Graph of Hybrid Based Similarity

  1. (1)

    Precision is a value defined in the range between 0 and 1; the higher the value, the fewer wrong mapping computed.

    $$ {\text{Precision = }}\frac{\text{number of correct found alignments }}{\text{number of found alignments}} $$
  2. (2)

    Recall, is a value defined in the range between 0 and 1; the higher this value, the smaller the set of correct mappings which are not found.

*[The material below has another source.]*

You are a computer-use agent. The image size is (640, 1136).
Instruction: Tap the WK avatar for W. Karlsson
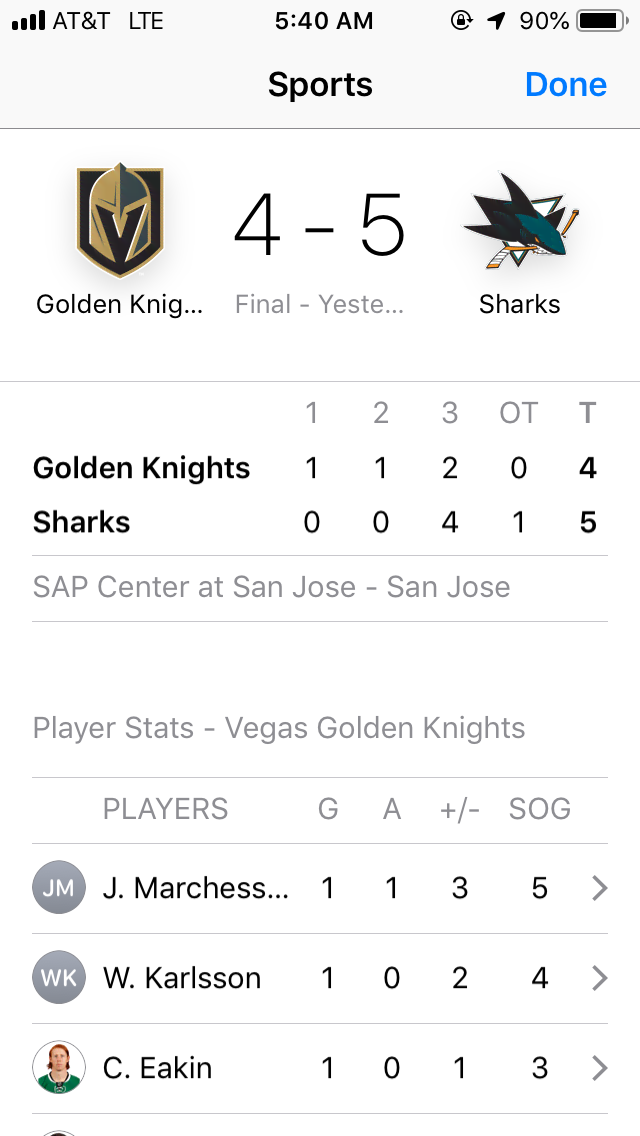[x=59, y=978]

    $$ {\text{Recall = }}\frac{\text{number of correct found alignments }}{\text{number of found alignments}} $$
  3. (3)

    F-measure is a value defined in the range between 0 and 1, F-measure value also known as global measure of matching quality. F-Measure used the mean of precision and recall [3].

    $$ {\text{F-Measure }} = \frac{{ 2\times {\text{Precision}} \times {\text{Recall }}}}{{{\text{Precision}} + {\text{ Recall}}}} $$

On the basis of Precision, Recall and F-measure parameter values, as shown in above Fig. 10, various conclusions are pinched on the propped algorithm. The values used for comparison are various matching techniques e.g. Semantic based Techniques, String based matching, and Hybrid Based matching, Other hand values of three factors (Precision, Recall, F-measure) with respect to each of the techniques (Semantic based Techniques, String based matching, Hybrid Based matching). The Semantic based techniques are the poor among all techniques, as precision and recall is quite low. The String based matching techniques are better than the semantic based techniques, as the matching performed on the data structure on which the ontologies are stored/kept with some logical relation among them, due to this logical relation between the ontology the probability of correctness increased which result into improve values of Precision, Recall and F-measure. The proposed algorithm combine the similarity values of Semantic based techniques and String based techniques to derived the similarity measure and as shown in the above graph (Fig. 10). This algorithm outperformed the previous techniques in all three values, precision, recall, F-Measure.

Fig. 10
figure 10

Result graph

7 Conclusion

Ontology matching between the entities plays an important role in ontology integration. Ontology integration is an important process of ontology reuse, other approach is ontology merging. Ontology integration is strongly based on similarity measure between input ontology (source, target). Traditionally, two types of techniques are used to evaluate the matching among the ontology and each approach have certain degree of limitations. The proposed algorithm for ontology matching is based on the multi-strategy approach for the ontology matching. In the approach similarity measures of the two traditional approaches are combined and this combined (hybrid) value is used for defining mapping between the set of ontology. The levenshtein distance similarity measures in string based techniques and WordNet similarity measure in Semantic based techniques are used. The experimentation are performed on large amount of datasets (documents, ontologies) to validate the authenticity of proposed algorithm, which shows that the proposed algorithm outperformed the traditional algorithm in all three aspect (Precision, Recall, F-Measure), which are considered for the comparative study.